Jeff Ettinger’s Proposal to Lower Costs for Families 

I know inflation and rising costs are hurting everyone. It’s the #1 issue I hear about when I’m listening to people across the district. 


What people want right now are solutions, not more partisan bickering. I spent my business career focused on finding solutions to problems, and in that spirit, here are a few ideas that I think can make a difference right away. 


1.    Lower grocery bills by expanding upon the Minnesota program that supported 15 different small meat, poultry, egg and milk processors. We need more small butchers and processors to ease our supply chain issues. My business was making food affordable.

2.    Lower costs of everyday items by making more things in the US, especially in Southern Minnesota.
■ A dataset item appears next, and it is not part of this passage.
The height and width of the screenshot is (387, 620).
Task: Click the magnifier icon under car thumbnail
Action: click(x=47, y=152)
Many of the added costs people are facing are related to supply chain disruptions from across the globe.

3.    Lower costs of everyday items by passing Senator Amy Klobuchar’s antitrust bill aimed at restoring competition in crucial industries that need more competition.

4.    Lower gas prices by building and deploying additional storage and dispensing equipment to store ethanol. This would be particularly beneficial for Southern Minnesota and would make us less reliant on other countries.
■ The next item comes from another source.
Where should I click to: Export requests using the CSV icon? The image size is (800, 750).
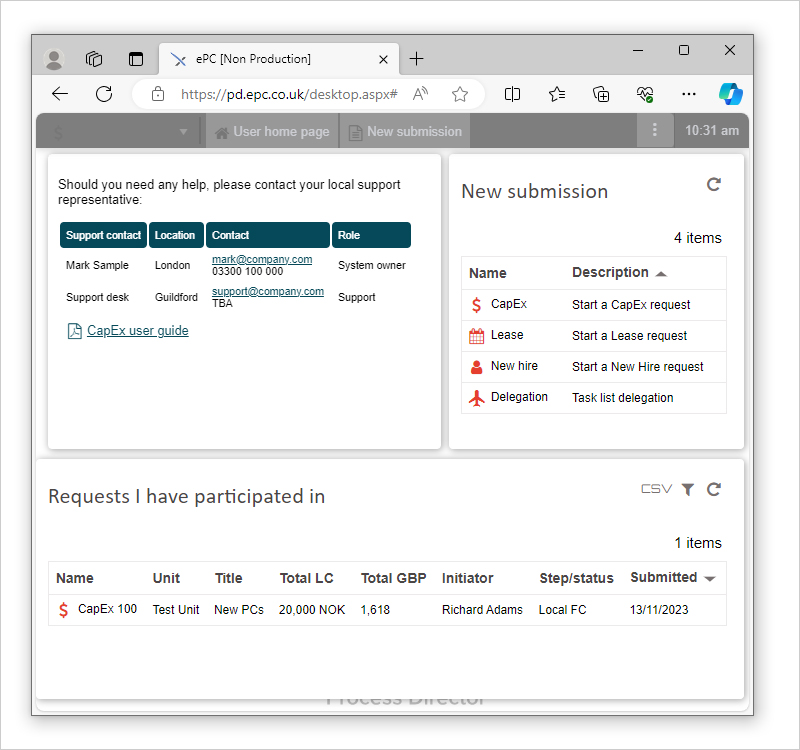coord(656,489)
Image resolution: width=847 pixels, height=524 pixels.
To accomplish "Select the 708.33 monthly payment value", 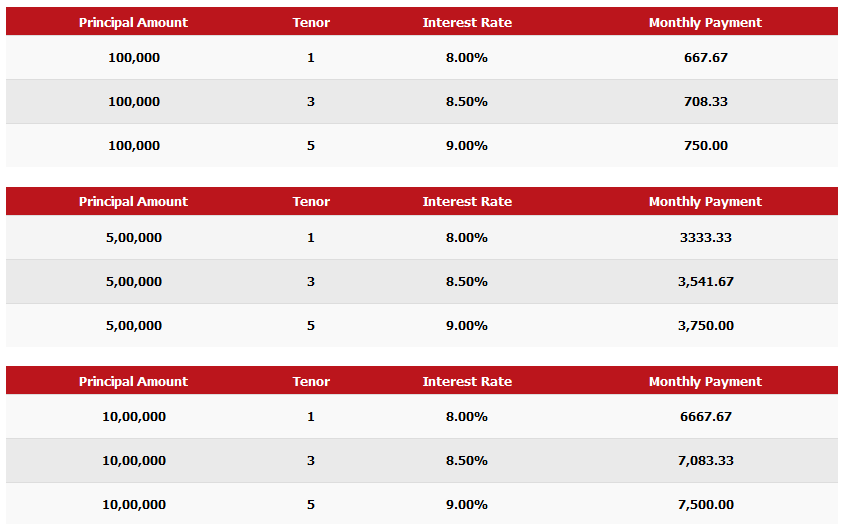I will [705, 102].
5.    Lower gas prices by continuing to release more oil from the strategic petroleum reserves.

6.    Lower gas prices by allowing for the sale of E15 blended gas all year.
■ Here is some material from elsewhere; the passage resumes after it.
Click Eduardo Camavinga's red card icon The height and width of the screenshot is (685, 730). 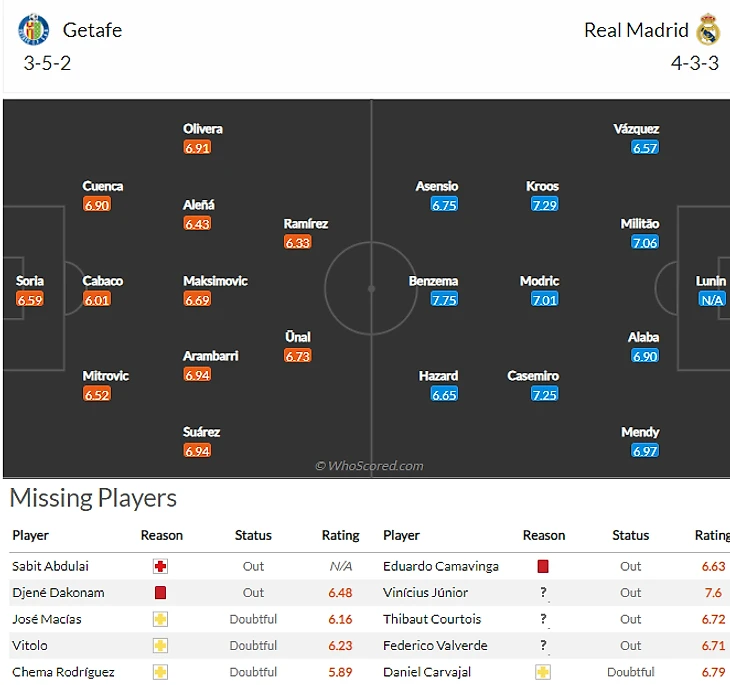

7.    Lower drug prices by allowing the government to negotiate drug prices for Medicare patients. Drug prices make up around 20% of health costs.

8.   Lower energy bills and create good jobs here in the district by making Southern Minnesota a leader in innovative technology that powers the clean energy economy, from building wind turbines to solar panels to batteries to biofuel.

9.    Lower energy bills by encouraging expedited carbon capture and sequestration rule-making to ensure that the US remains a world leader in emissions reduction. 

10.    Lower energy bills and put more money into the pockets of some of our smallest rural counties by building more power lines and transmission capacity so that rural energy producers don't have to turn off their turbines when the wind is blowing.